Visando o combate aos golpes financeiros e violência institucional, o deputado Paulo Trabalho (PL) busca criar a Campanha de Combate aos Golpes Financeiros praticados contra os idosos. A sugestão que tramita com o nº 3556/20 tem como objetivo também orientar as vítimas ao divulgar massivamente as principais artimanhas dos bandidos e como evitá-las. Com o mesmo intento, Rafael Gouveia pleiteia a obrigatoriedade de assinatura física e entrega de material explicativo simplificado na contratação de serviços de operação de crédito (nº 1493/20) para clientes com mais de 60 anos.
Já para orientar a formulação de políticas públicas de maneira a mapear indicadores capazes de auxiliar a proposição de ações positivas, a deputada Delegada Adriana Accorsi (PT) coloca como possibilidade a divulgação semestral de dados acerca de registros de violência contra idosos, crianças, negros, mulheres, indígenas, pessoas com deficiência e homoafetivas. O projeto de lei nº 3964/19 define a Secretaria da Segurança Pública e Justiça do Estado de Goiás como responsável pela publicidade periódica dos dados.
“É um grande desafio para a nossa sociedade, que envelhece rapidamente e, muitas vezes, sem políticas de amparo e proteção.
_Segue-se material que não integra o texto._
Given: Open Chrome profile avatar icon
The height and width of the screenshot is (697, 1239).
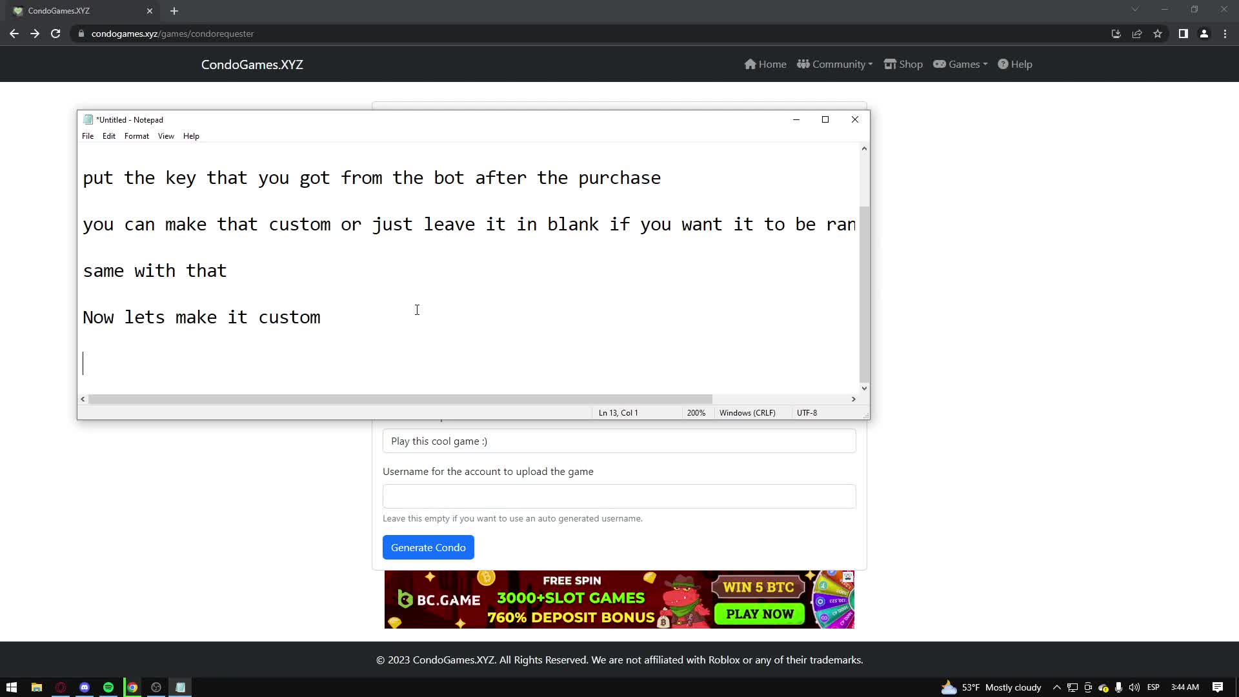Looking at the screenshot, I should 1204,34.
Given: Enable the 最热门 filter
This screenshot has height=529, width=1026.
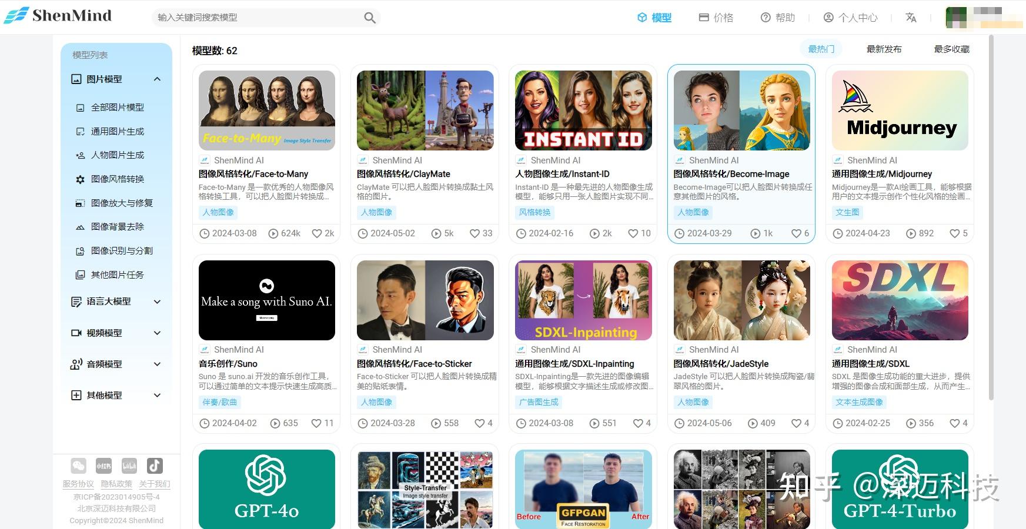Looking at the screenshot, I should coord(821,49).
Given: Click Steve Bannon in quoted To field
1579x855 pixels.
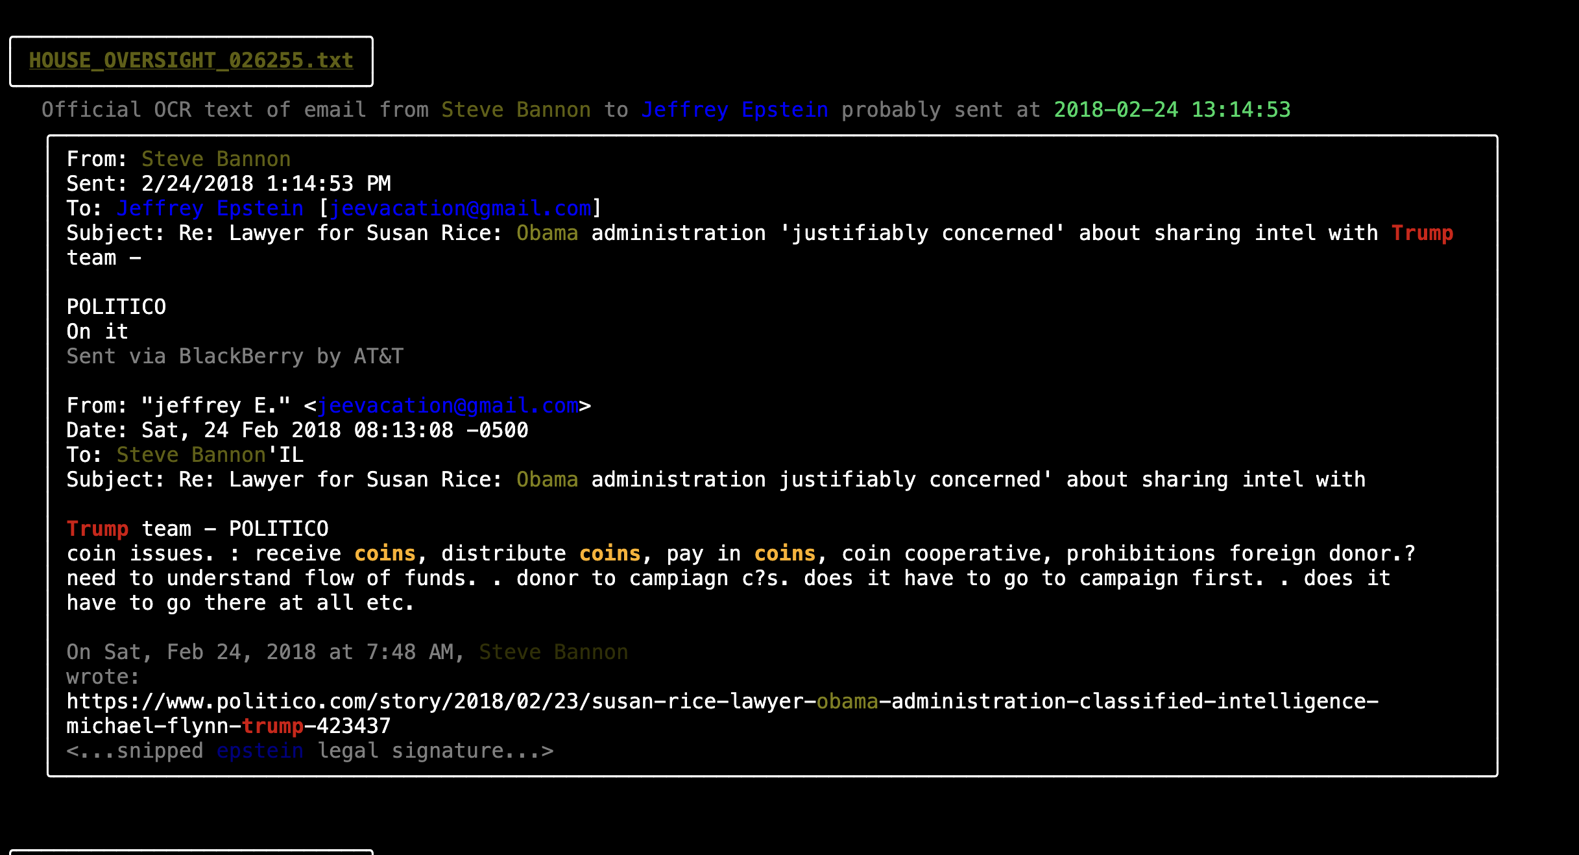Looking at the screenshot, I should pos(191,455).
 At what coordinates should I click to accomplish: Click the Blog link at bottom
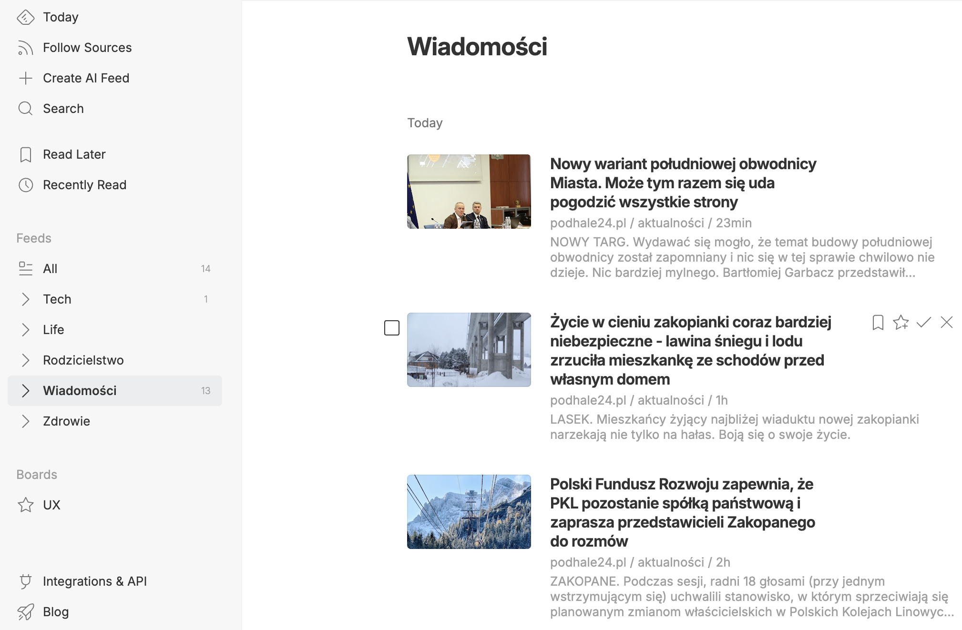click(x=56, y=612)
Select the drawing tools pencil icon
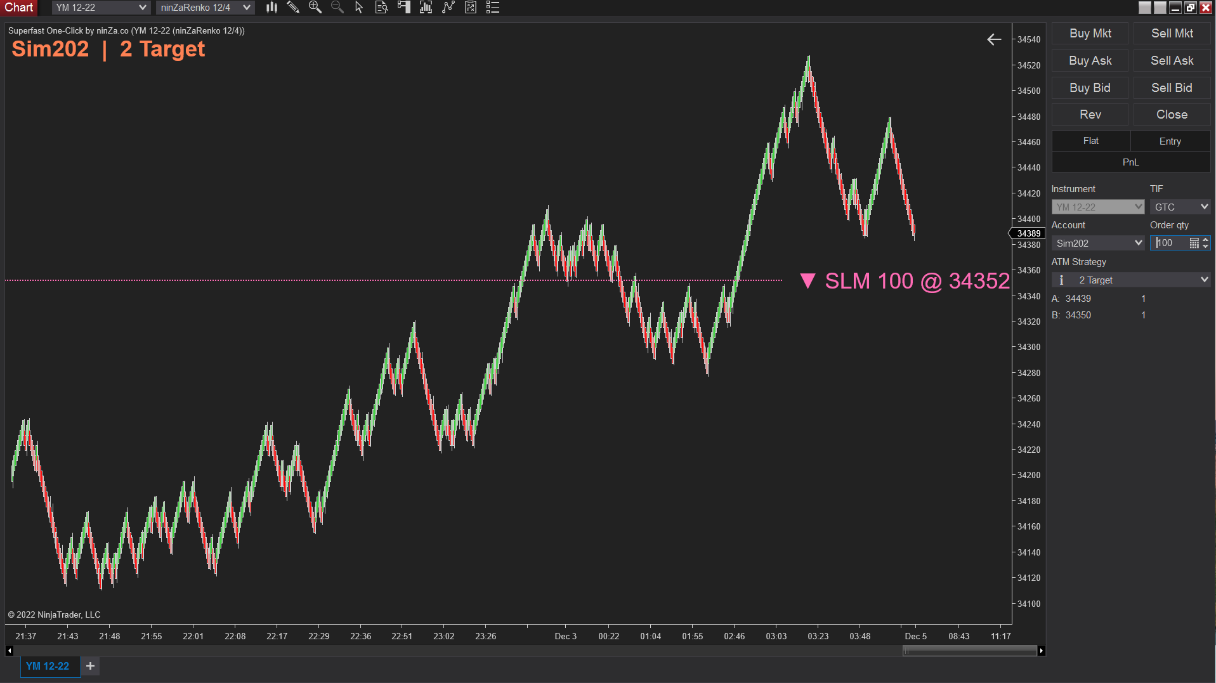The height and width of the screenshot is (683, 1216). pyautogui.click(x=293, y=7)
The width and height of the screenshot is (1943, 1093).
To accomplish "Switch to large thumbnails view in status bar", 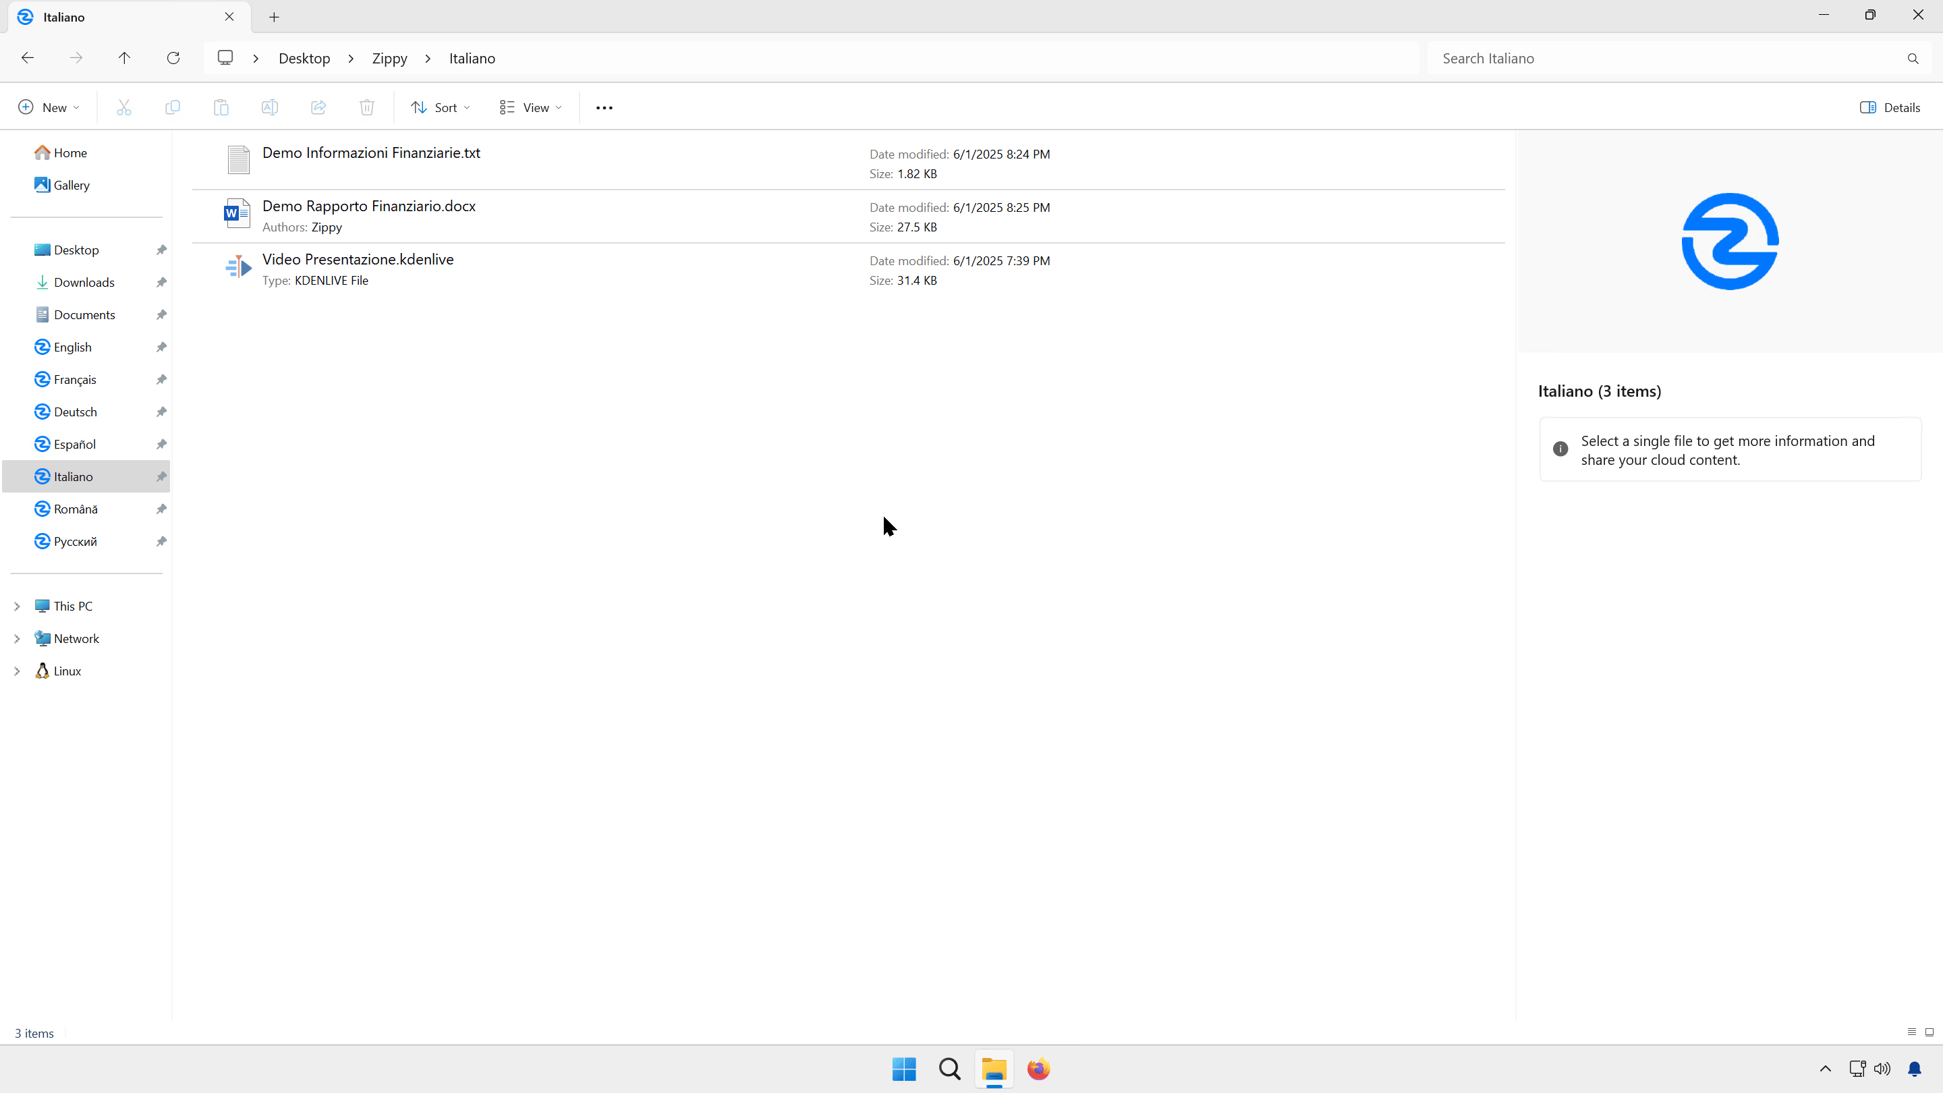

Por isso, é fundamental que as pessoas idosas tenham atenção especial do poder público: para que o bem-estar delas seja assegurado e verificado constantemente”, comenta a parlamentar.
Accorsi reforça, ainda, a importância do esforço coletivo. “É um trabalho conjunto que deve ser feito com delegacias de polícia, Ministério Público e a própria sociedade”. E conclui: “Buscamos a conscientização da sociedade para o respeito com a pessoa idosa, que tanto contribuiu e, agora, precisa de um carinho especial de todos nós”.
O presidente da Comissão de Direitos Humanos, Cidadania e Legislação Participativa da Alego, deputado Rafael Gouveia, encerra: “Neste Dia Mundial de Conscientização da Violência contra a Pessoa Idosa, precisamos criar uma consciência social e política da necessidade de garantir a proteção dos nossos idosos, principalmente em tempos de pandemia”.